Extracted information:
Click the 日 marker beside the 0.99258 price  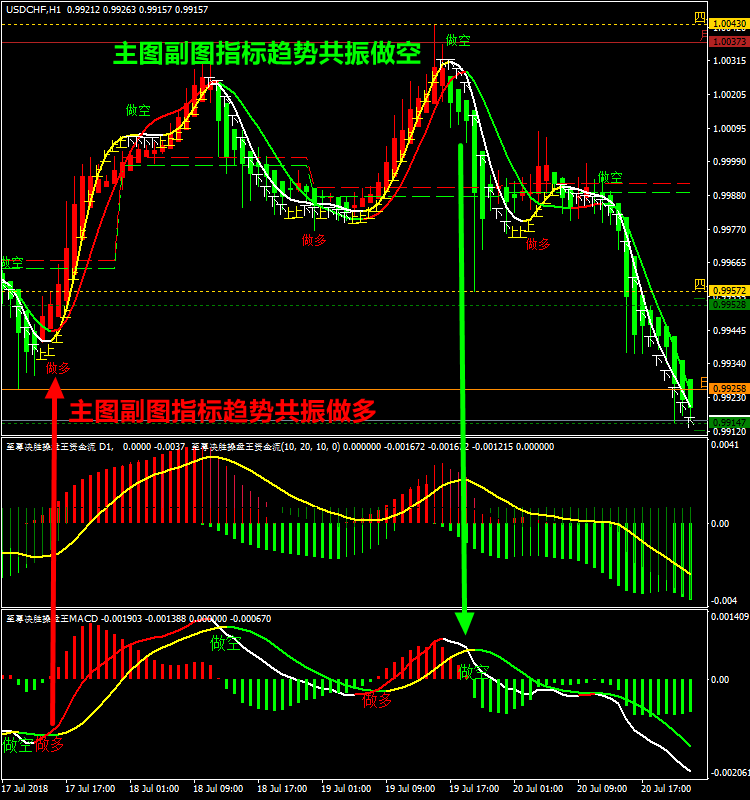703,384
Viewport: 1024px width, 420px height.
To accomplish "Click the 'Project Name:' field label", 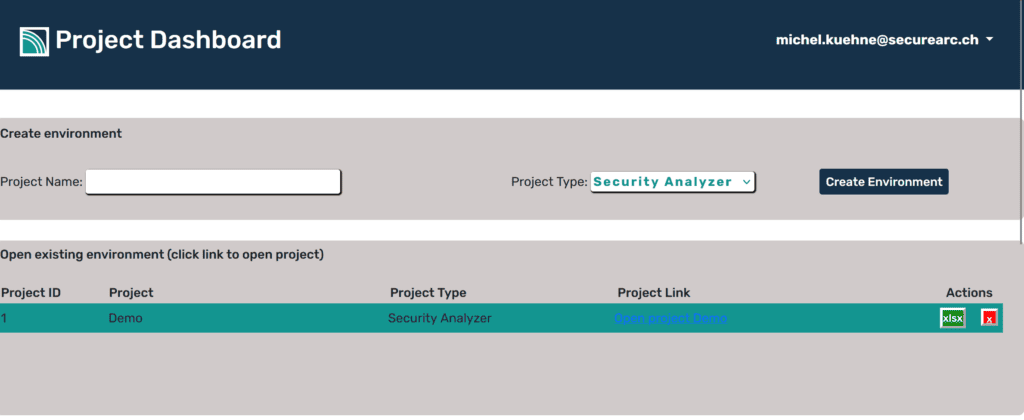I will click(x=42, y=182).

* * *

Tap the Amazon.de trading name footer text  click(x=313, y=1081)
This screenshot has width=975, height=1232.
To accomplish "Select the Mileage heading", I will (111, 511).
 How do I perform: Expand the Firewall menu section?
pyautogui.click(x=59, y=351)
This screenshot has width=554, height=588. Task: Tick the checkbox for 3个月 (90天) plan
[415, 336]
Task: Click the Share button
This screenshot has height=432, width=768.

Work order: All lines above from the one holding "This screenshot has width=975, height=1232." to the one holding "This screenshot has height=432, width=768.", inclusive, are to be copied exactly; no other line is wanted.

Expected answer:
This screenshot has width=975, height=1232.
To accomplish "Select the Mileage heading", I will (111, 511).
 How do I perform: Expand the Firewall menu section?
pyautogui.click(x=59, y=351)
This screenshot has width=554, height=588. Task: Tick the checkbox for 3个月 (90天) plan
[415, 336]
Task: Click the Share button
This screenshot has height=432, width=768.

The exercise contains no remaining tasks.